The Aword

  • Increase font size
  • Default font size
  • Decrease font size

Panic disorder - Self Help

E-mail Print PDF


This is more or less along the lines of the strategies we have already discussed for stress. These include common sense measures such as engaging in healthy lifestyle activities: exercising, eating well, and getting enough rest.

Exercise has been found to strengthen the communication centre in the brain that affects the fight-or-flight response system to stress, whilst also helping to relax the whole body, and improve mood.

Eating at regular intervals throughout the day is also very important in reducing panic and/or anxiety feelings, by ensuring that our blood sugar levels are not fluctuating wildly.

It is also important to get enough sleep, if possible 7-9 hours a day. Research has demonstrated that a lack of sleep produces a generalised physiologic arousal, especially in those with sensitive bodies. This arousal can generate symptoms of anxiety and panic. I shall be looking at insomnia in a separate article.


Education is of prime importance: developing an understanding of how our body reacts to stress and the way in which the symptoms of panic arise is immediately helpful in reducing the impact of panic attacks.

This is because the situation is demystified and the element of fear of the unknown is eliminated.

The attacks are no longer perceived as presaging severe illness or even death, and are thus stripped of their ability to precipitate the relevant physiological response that previously acted as a snowball effect.

Learning to recognise the body's reaction helps to put the individual back in the driving seat.

Treatment usually needs between 12 and 15 sessions.

After the educational aims have been achieved, therapy then aims to teach relaxation and imagery techniques, especially deep breathing and progressive muscle relaxation.

These are effective tools that can be used during a panic attack to reduce immediate physiological distress and the accompanying emotional fears.

The deep breathing especially is key since many of the uncomfortable physical symptoms the person experiences with panic, such as difficulty breathing and dizziness, are due to mild hyperventilation.

Teaching a person how to breathe correctly greatly reduces panic symptoms and attacks.

Discussion of the client's irrational fears (usually of dying, passing out, becoming embarrassed) during an attack is essential but must be in the context of a supportive approach from the therapist.

The therapist helps the patient identify unhelpful thought patterns such as overgeneralising or catastrophising that tend to fuel the panic attacks. For instance, often people fear they are having a heart attack.

The therapist helps the patient to understand that the chest pain is minor and not life threatening and thus facilitates the replacement of the fearful belief that death is imminent with an attitude of acceptance and calm.

This is directly helpful in reducing the feedback of an emotional response, which would have previously contributed in escalating the panic symptoms.

The treatment for panic disorder may also include specific panic control techniques, which may involve the patient learning how to produce panic sensations on their own and then learn how to control them.

A crucial feature of treatment for panic disorder is helping the individual learn how to self-monitor panic attacks and moods, which helps to identify correlations between when the attacks happen and what may trigger them.

> RECORD SET:

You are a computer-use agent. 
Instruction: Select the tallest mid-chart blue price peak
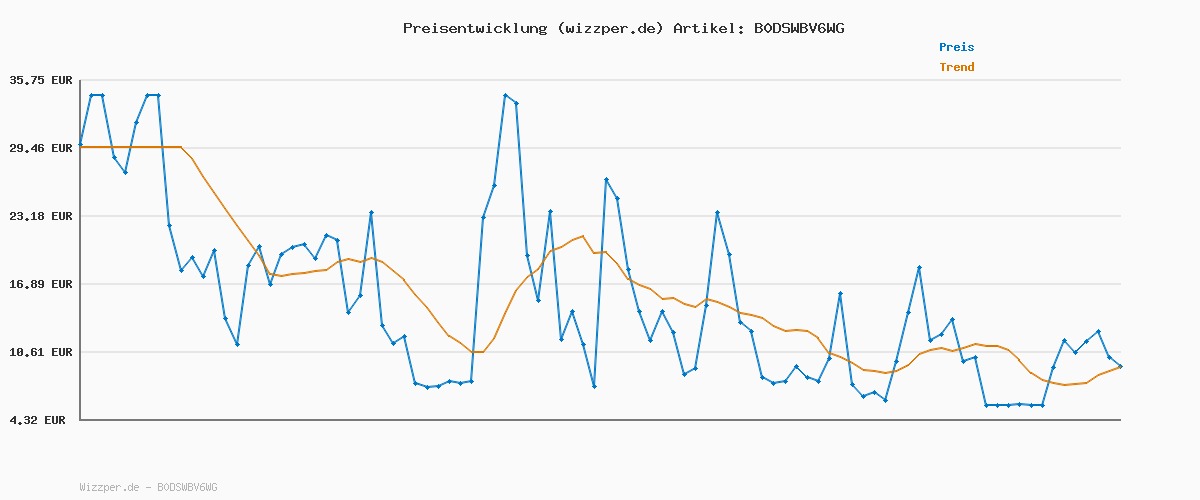[x=505, y=95]
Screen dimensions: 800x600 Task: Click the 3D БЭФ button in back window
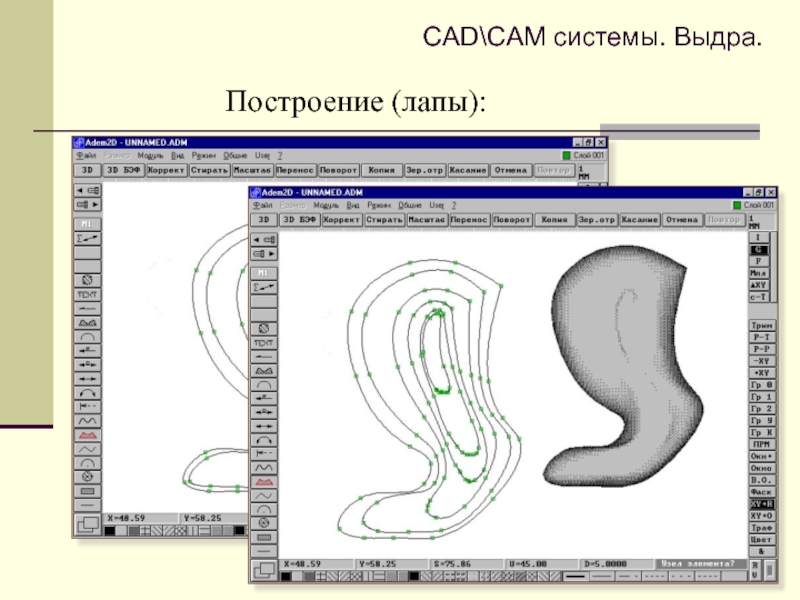pos(123,170)
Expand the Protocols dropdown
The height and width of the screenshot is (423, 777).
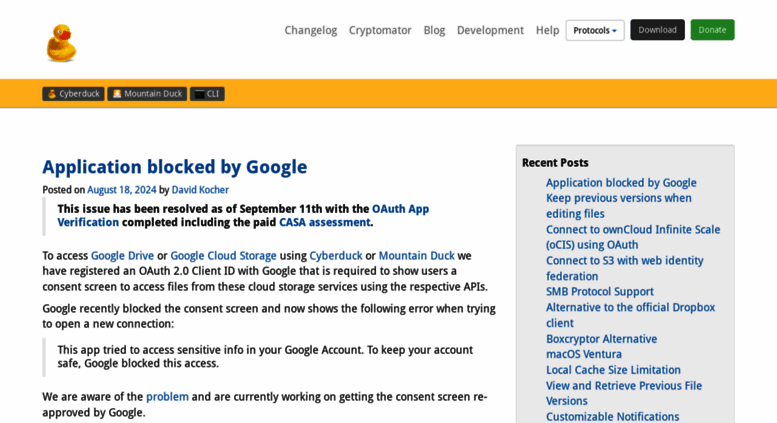[595, 30]
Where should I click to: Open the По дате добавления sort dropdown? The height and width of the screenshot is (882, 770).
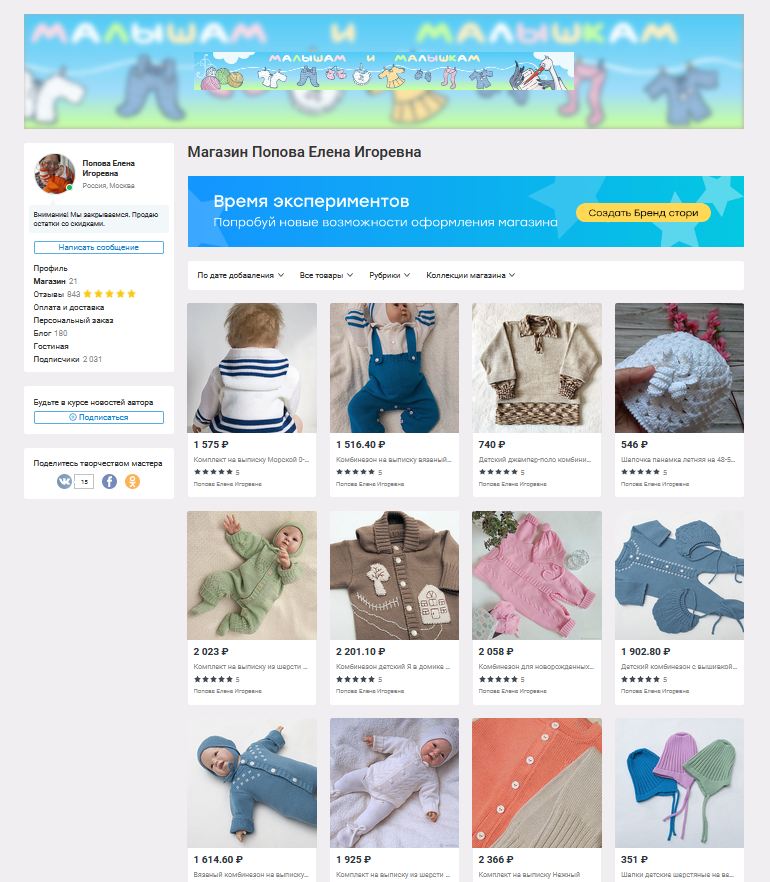tap(241, 275)
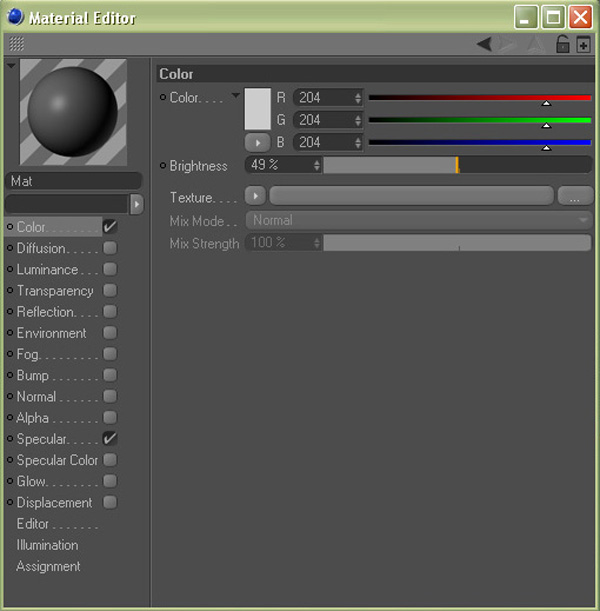Enable the Transparency channel checkbox
The height and width of the screenshot is (611, 600).
(x=110, y=291)
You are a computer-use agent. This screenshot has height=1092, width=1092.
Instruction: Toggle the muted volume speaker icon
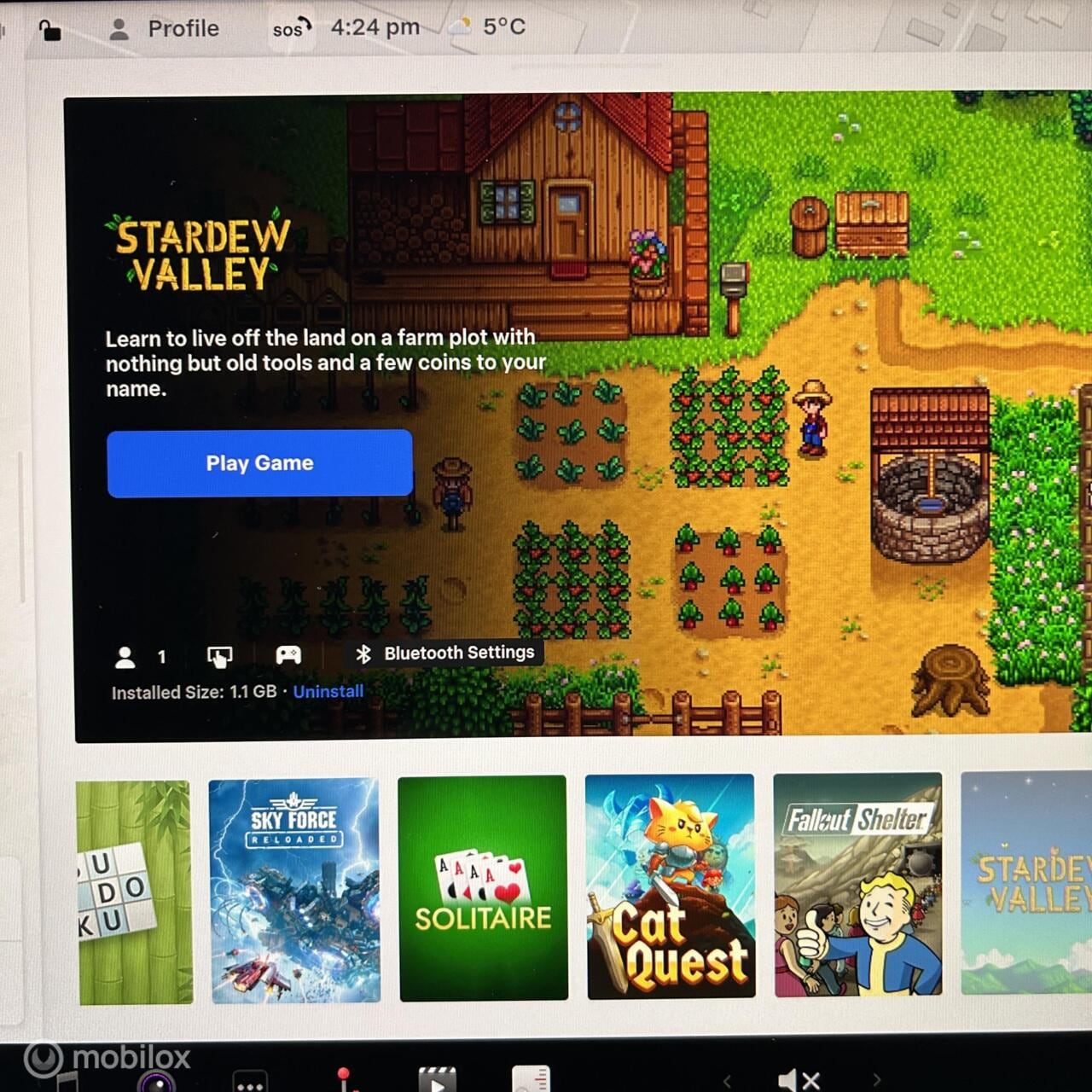[799, 1080]
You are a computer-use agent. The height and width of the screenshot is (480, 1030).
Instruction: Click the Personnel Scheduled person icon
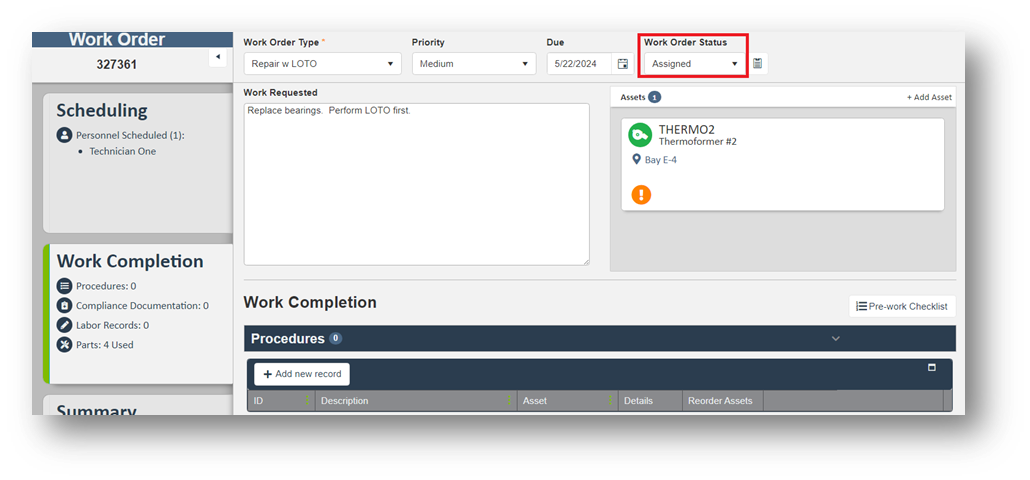pyautogui.click(x=65, y=135)
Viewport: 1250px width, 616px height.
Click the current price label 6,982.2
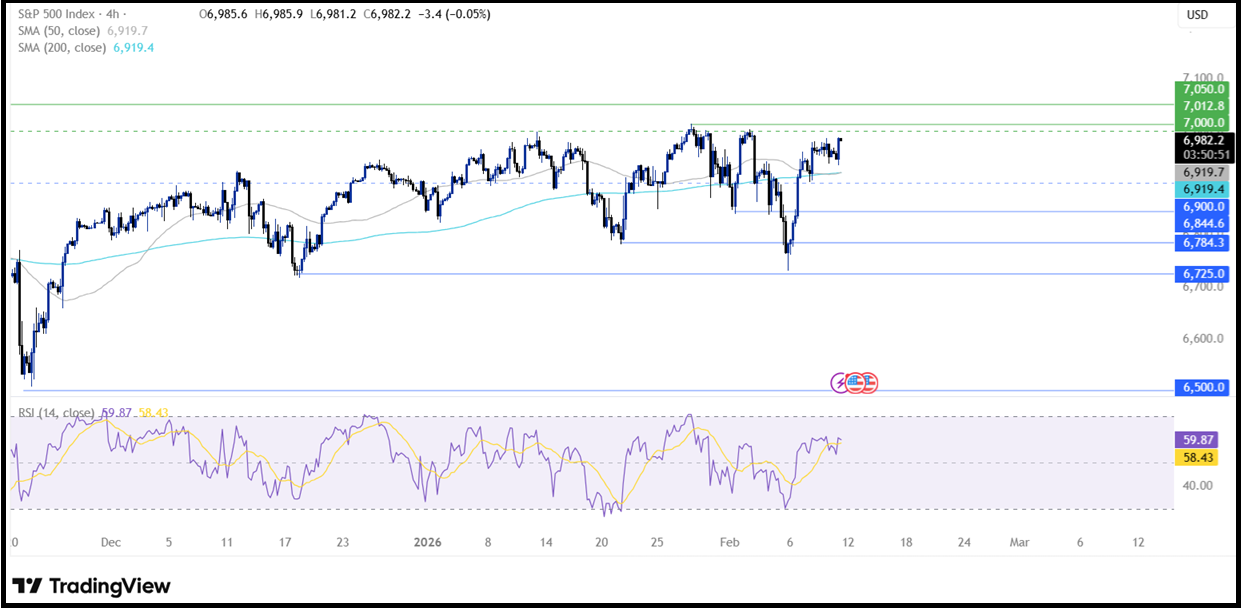coord(1202,140)

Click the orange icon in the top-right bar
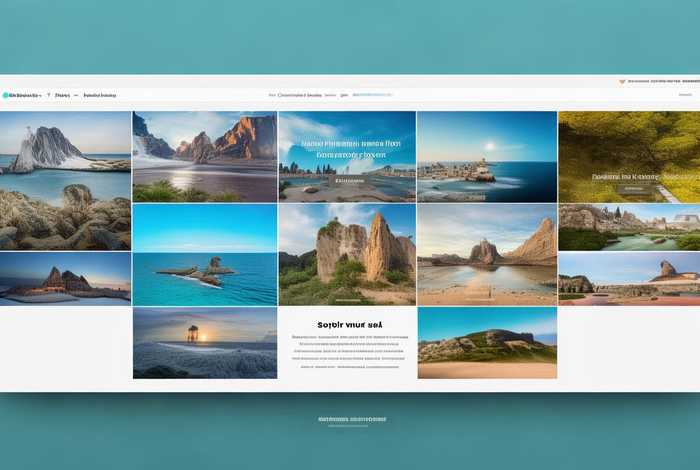(x=622, y=81)
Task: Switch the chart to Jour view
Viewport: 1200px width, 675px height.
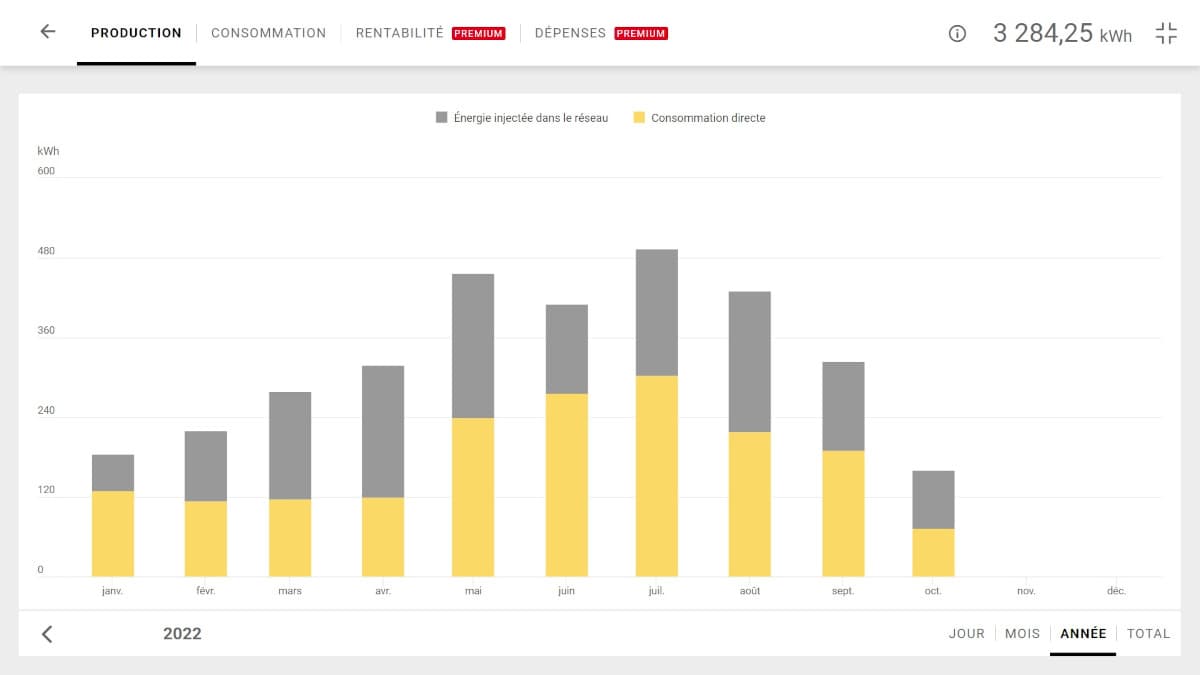Action: point(966,633)
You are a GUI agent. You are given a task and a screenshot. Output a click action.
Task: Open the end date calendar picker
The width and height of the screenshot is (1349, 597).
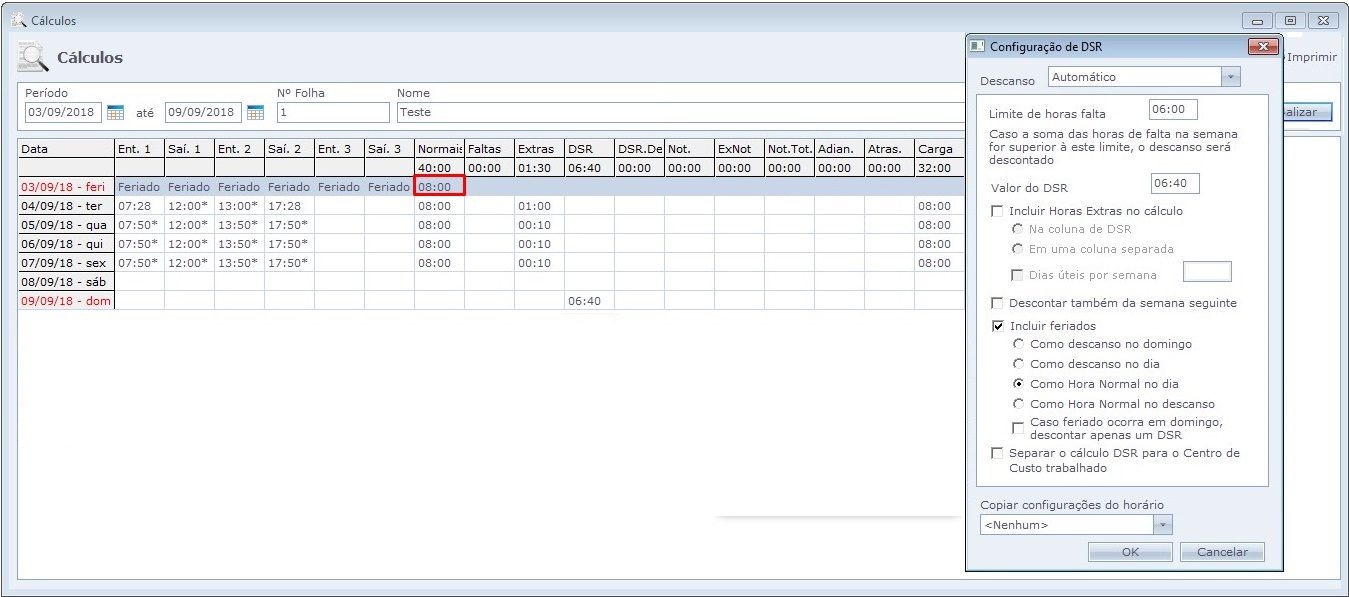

> PROBLEM REQUIREMENTS:
Answer from the panic disorder self-help text:
1. How much sleep a day does it recommend, if possible?
2. How many sessions does treatment usually need?
3. Which two relaxation techniques does therapy especially aim to teach?

> RESULT OF THE EXERCISE:
1. 7-9 hours a day
2. Between 12 and 15 sessions
3. Deep breathing and progressive muscle relaxation